» PROBLEM TO SOLVE
Go through the records below and report each line with "agent" in it.

### SOURCE MATERIAL

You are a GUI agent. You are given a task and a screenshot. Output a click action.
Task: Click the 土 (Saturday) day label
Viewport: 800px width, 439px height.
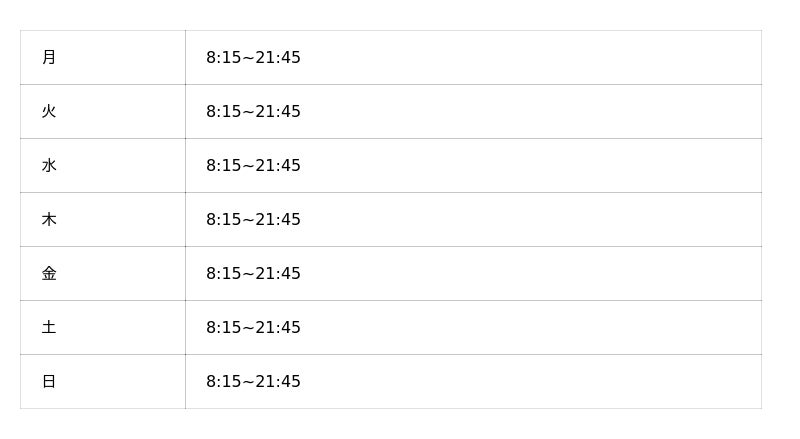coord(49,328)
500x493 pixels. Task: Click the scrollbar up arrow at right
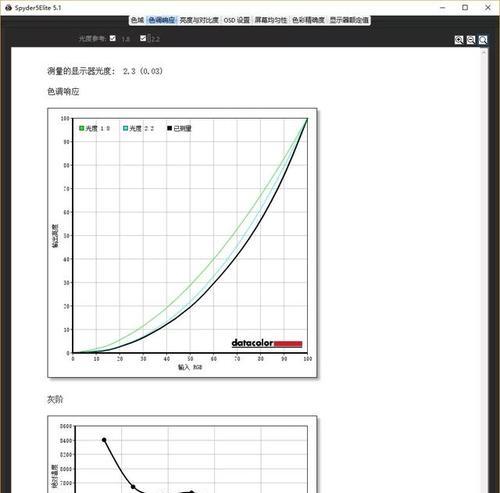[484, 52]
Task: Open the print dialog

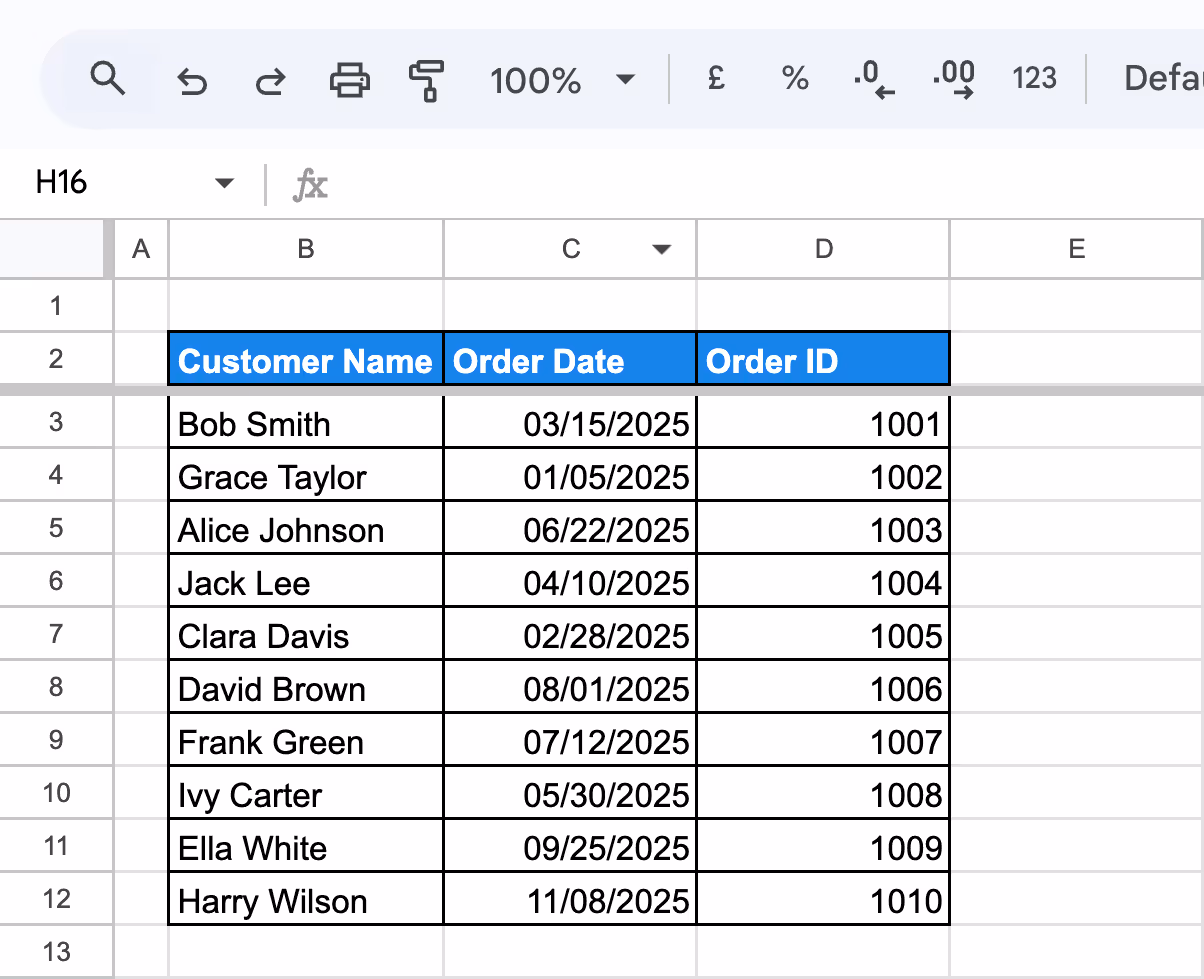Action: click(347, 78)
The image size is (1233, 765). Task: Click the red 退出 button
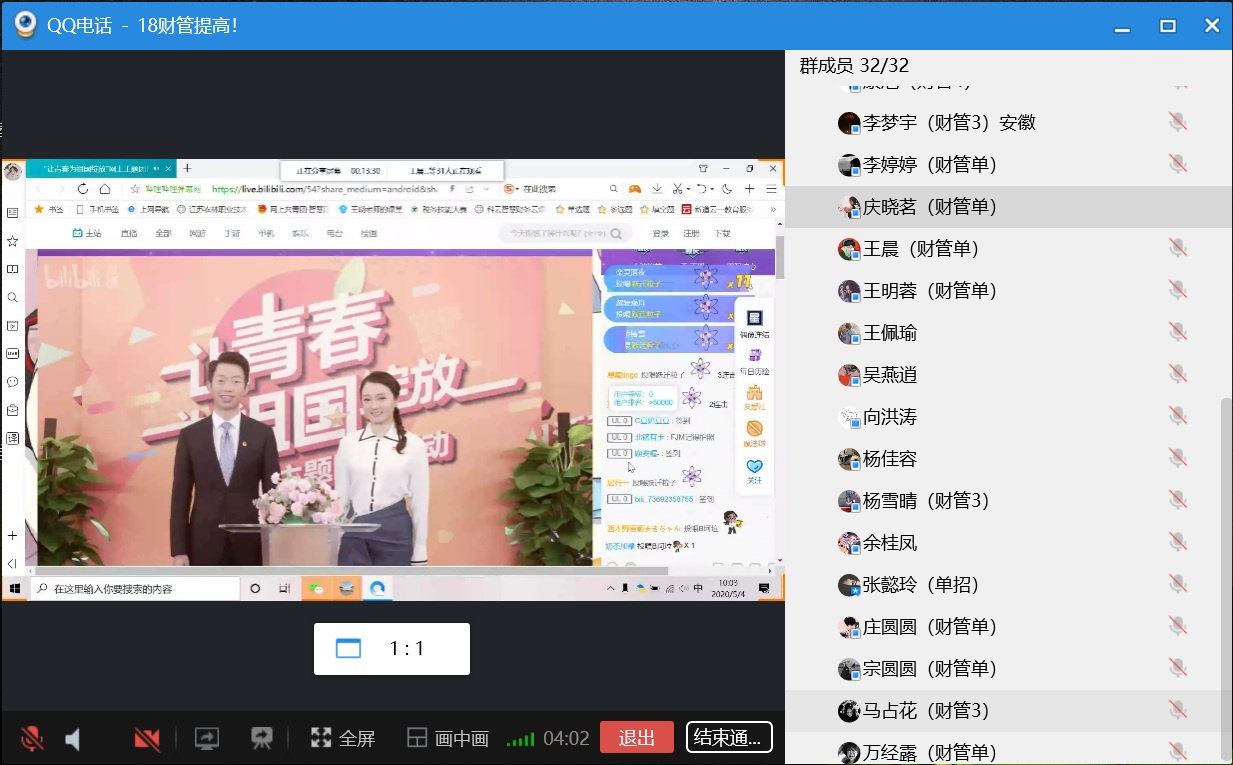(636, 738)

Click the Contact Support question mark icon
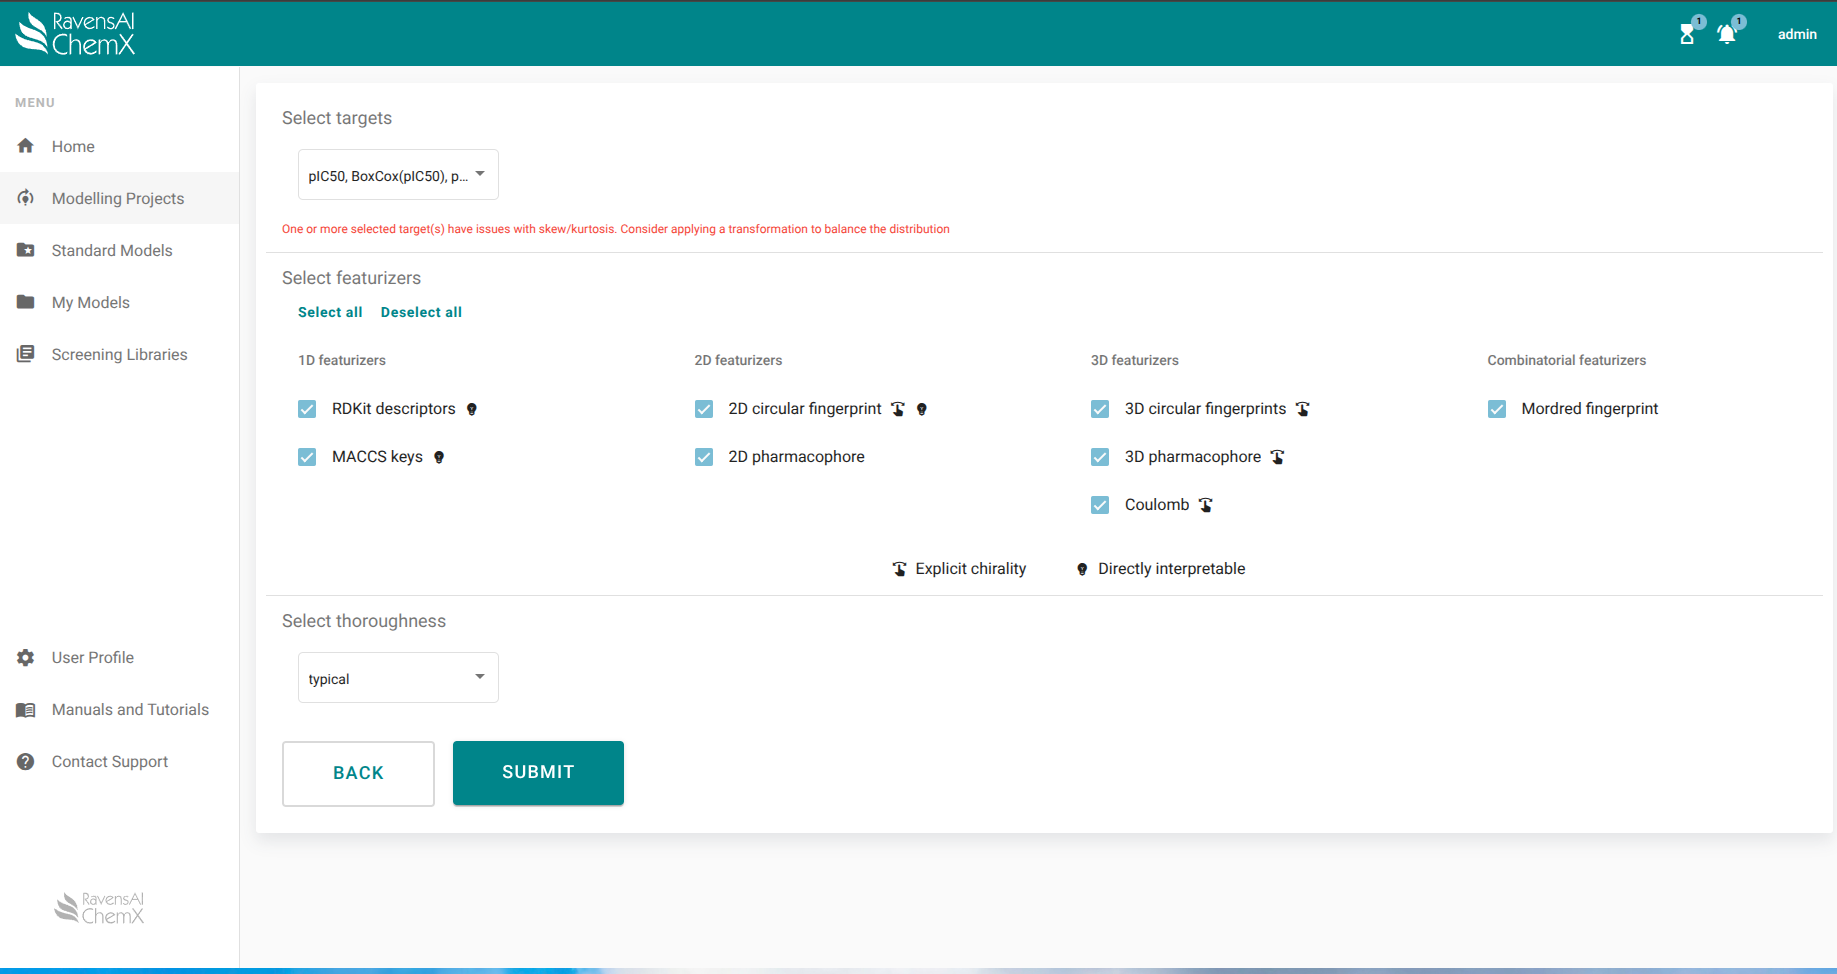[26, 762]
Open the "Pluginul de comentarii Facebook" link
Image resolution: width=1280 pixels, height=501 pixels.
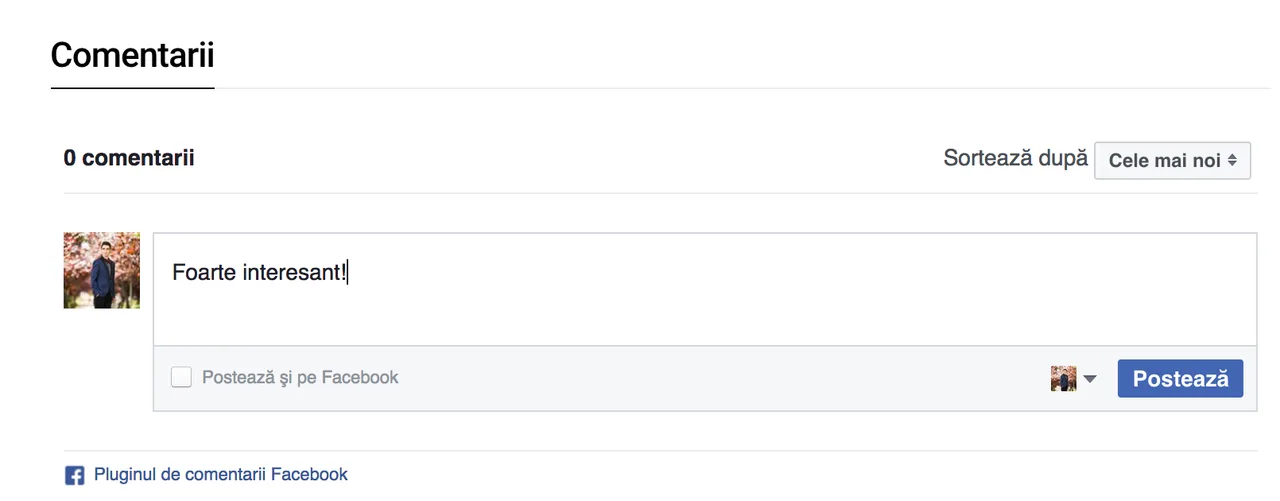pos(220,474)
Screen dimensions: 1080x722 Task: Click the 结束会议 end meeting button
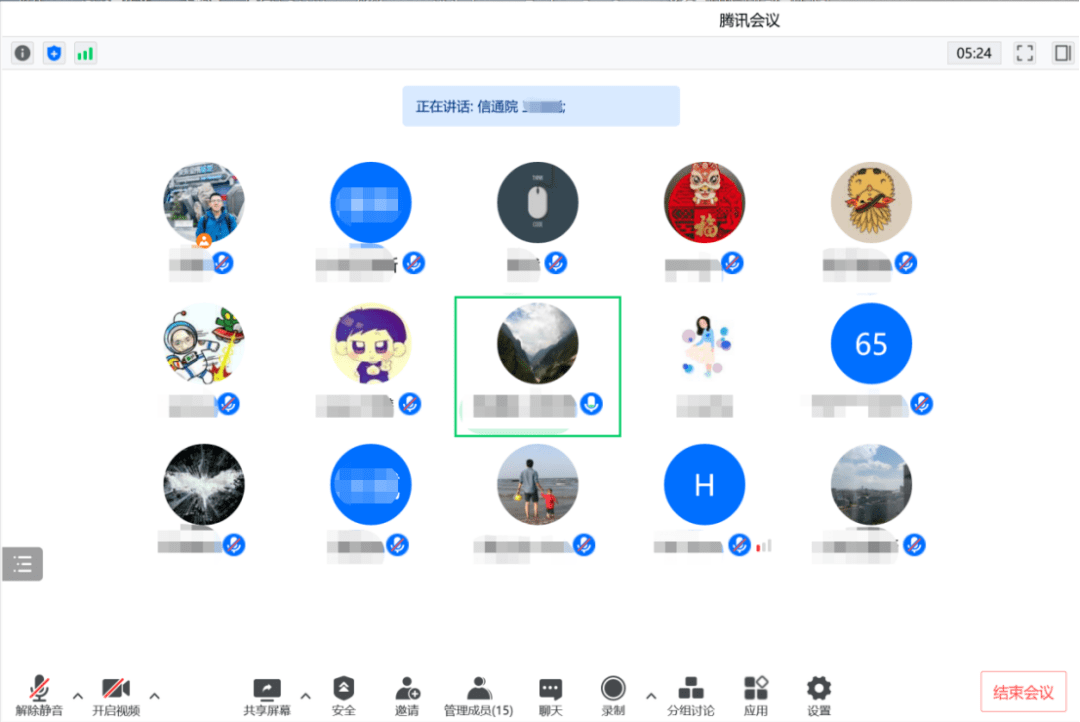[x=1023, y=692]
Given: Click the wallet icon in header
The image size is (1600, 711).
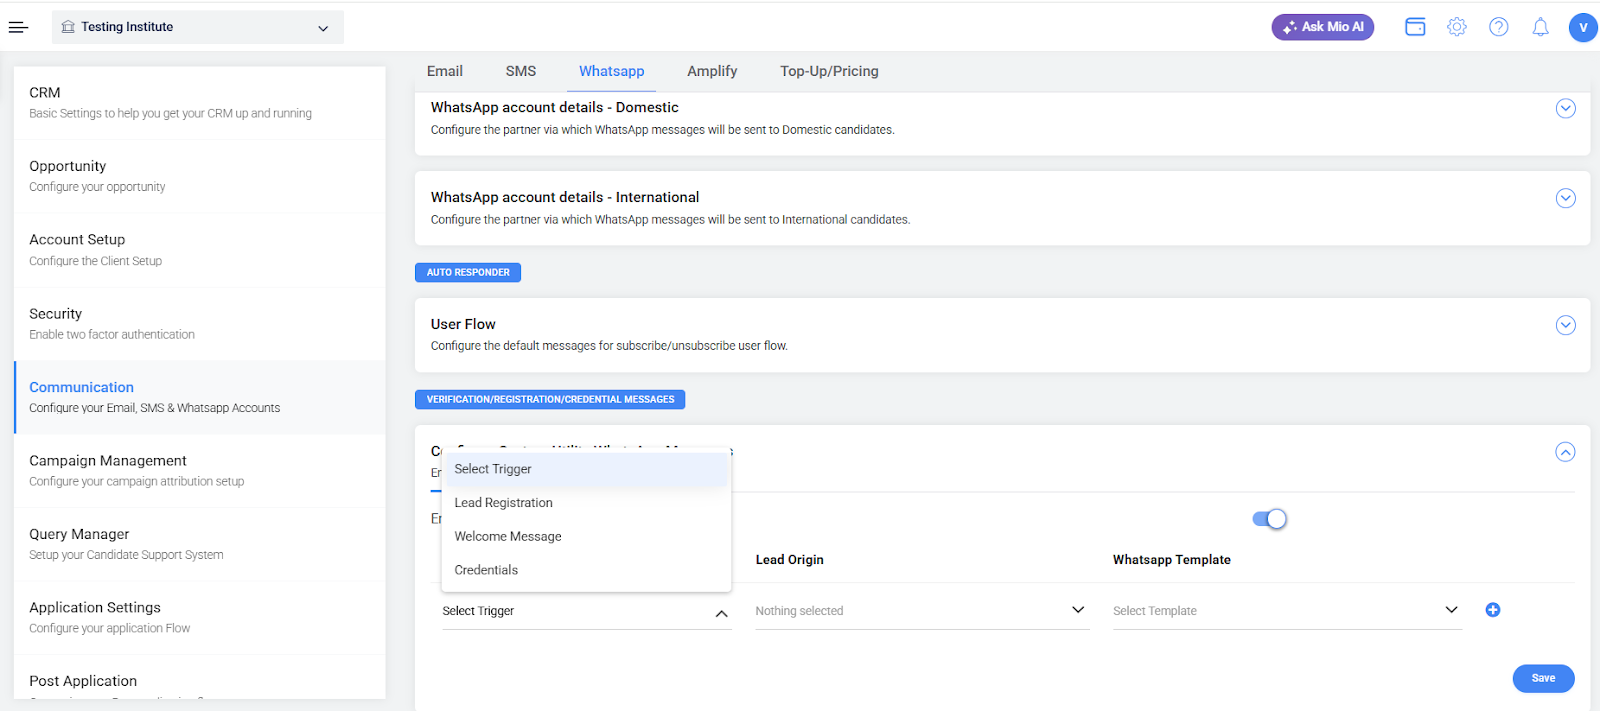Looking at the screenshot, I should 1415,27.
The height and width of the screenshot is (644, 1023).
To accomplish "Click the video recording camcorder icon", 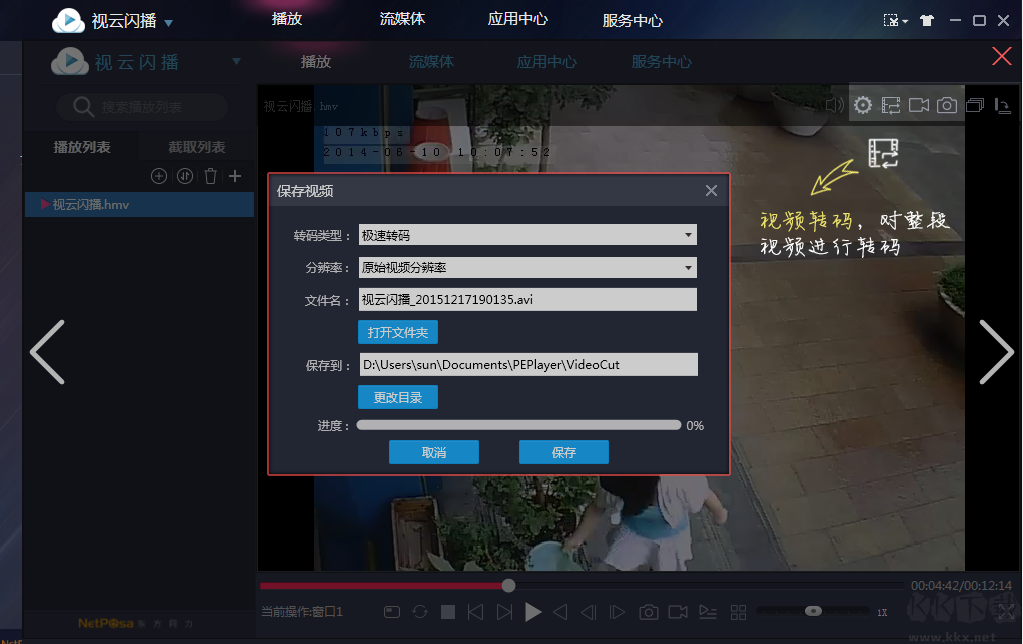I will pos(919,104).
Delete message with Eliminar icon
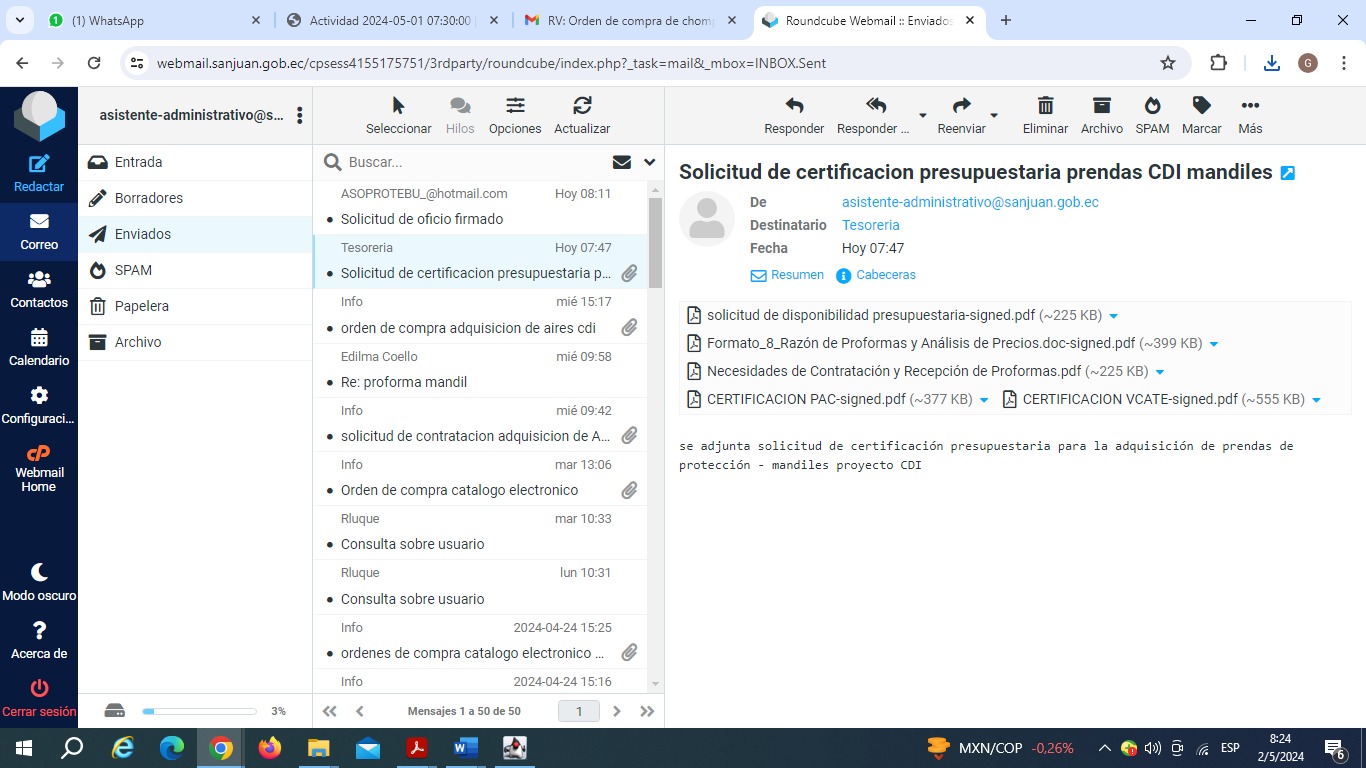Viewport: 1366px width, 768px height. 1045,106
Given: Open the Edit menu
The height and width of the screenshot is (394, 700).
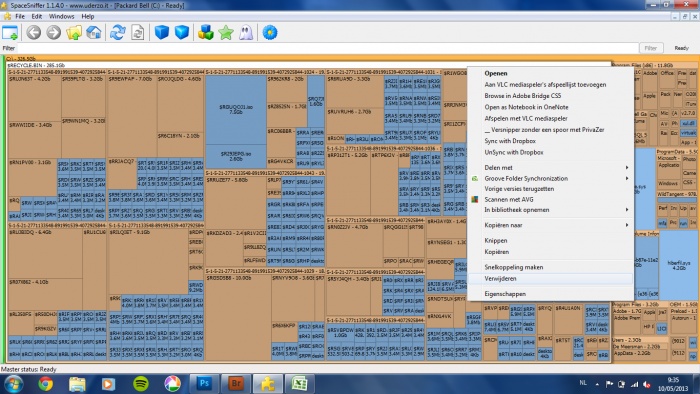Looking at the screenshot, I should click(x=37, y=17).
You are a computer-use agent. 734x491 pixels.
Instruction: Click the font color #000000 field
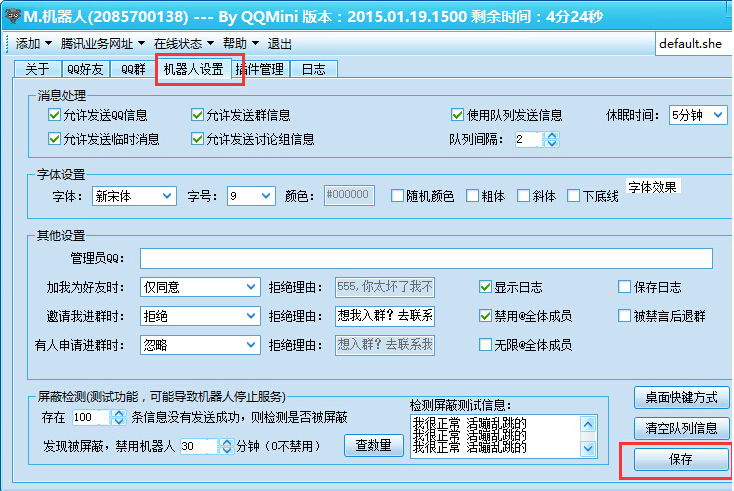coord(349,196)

######

» EXERCISE RESULT
You are a GUI agent. You are given a task and a screenshot. Output a click action.
You are a computer-use agent. 734x491 pixels.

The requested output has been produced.